Oh yeah. Oh yeah. Oh yeah. Definitely. You have to be picture-perfect and you have to meet the standards of the perfect woman. That’s unreal to me. Real women do not have plastic-looking bodies. The average woman is not a size 0. You can do what you have to do to keep yourself looking like that or you could just be you. Me, I choose just to be me.
When you look back to your Rocafella days today, what’s your perspective on it all?
I don’t regret it. Everything that happened made me the person I am today. It made me stronger. I just learned a lot from the whole experience and that’s the only way I’ll look at it.
Do you have a relationship with Jay-Z or Dame Dash today?
No. There’s no communication. I kind of isolated myself from everybody. I’m not saying that it couldn’t happen or it wouldn’t happen, but I kind of isolated myself from everybody so I could get back to me and be focused on other things in life like my family.
Do you have any regrets?
On the Fade to Black DVD, Jay, Beans and Bleek were saying “Amilion gone!” after they performed their verses on “You, Me, Him and Her.” Did that hurt when you saw that?
It didn’t really bother me. It was expected. They were doing it for awhile before they actually put it on the DVD. Nah, it didn’t surprise me because they were doing it for awhile and it was expected. What can you do?
A lot of people might assume that you have bad feelings towards Rocafella, but it really doesn’t seem like you feel that way.
Yeah. There is absolutely no grudge whatsoever. What happened, happened, and that’s really it. I don’t walk around bitter at this situation or hold a grudge. I don’t talk bad about them. I’ve never, to this day, done anything or talked bad about them. It’s not in my nature. People do what they do for their reasons. Karma is something I take seriously and I don’t like to talk bad about anybody. Not at all.

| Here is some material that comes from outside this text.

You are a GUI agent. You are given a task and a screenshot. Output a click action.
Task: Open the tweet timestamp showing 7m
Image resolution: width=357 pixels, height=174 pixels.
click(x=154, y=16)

It’s not my place to do any of it.
Was Killah Priest an influence in your decision to leave the Roc?
No. He had nothing at all to do with that.

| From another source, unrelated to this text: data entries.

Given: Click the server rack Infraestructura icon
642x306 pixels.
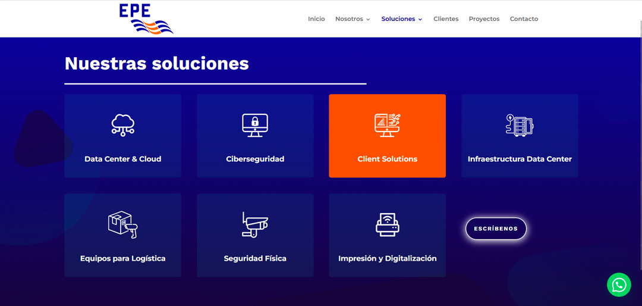Looking at the screenshot, I should pos(520,125).
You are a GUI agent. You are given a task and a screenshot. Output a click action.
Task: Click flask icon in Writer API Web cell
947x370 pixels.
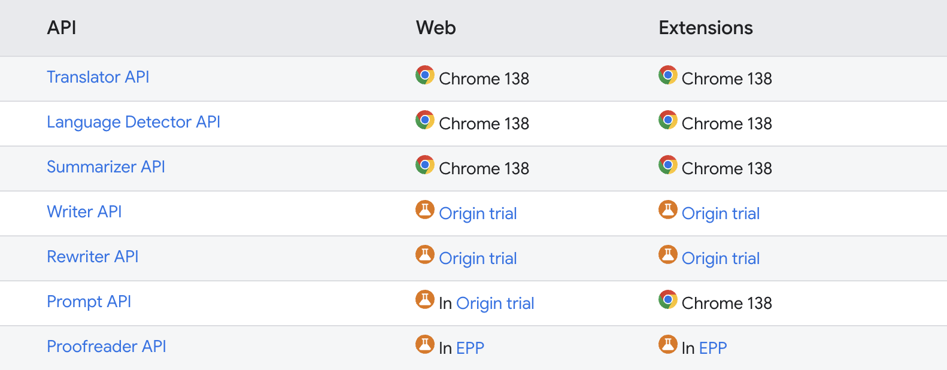click(425, 210)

Do you still talk to Priest today?
Once in awhile I communicate with him. Not too often, but once in awhile.
Do you ever get tired of talking about being a female rapper?
It’s definitely harder. It’s like a completely different game for a woman. Women, to me, they don’t get the same respect as a man does. There’s just not that many female rappers, for one. There’s never been any kind of respect for the women. There’s never been anything to put us where the men have been. It seems like the men in the game have dominated for so many years and that’s what makes it hard. It’s like a woman has to come out these days with a male clique to even be noticed. I think it’s definitely harder for a woman. Definitely.
Is there any chance of a Major Coins reunion?
Now that’s my company. It was a group, but now it’s my company, Major Coins Incorporated.
When is the album scheduled to drop?
The album will be released in 2007 and there will be numerous mixtapes. There will be Best of Amil’s. That’s already in the workings now.
What advice do you have for females trying to make it in the hip-hop game?
Don’t let anybody tell you that you can’t do it or that you’re not good enough for it or that you have to do something that’s completely degrading. You can do it. Talent speaks for itself and there are good people out there. Just keep going. Don’t let nobody discourage you from doing what you want to do.
What do you want to say to everybody?
Amil is good. I’ve been good through the years and now I’m back. I’m coming out with my album, which will be released in 2007 through Divine Order, and my music will speak for itself.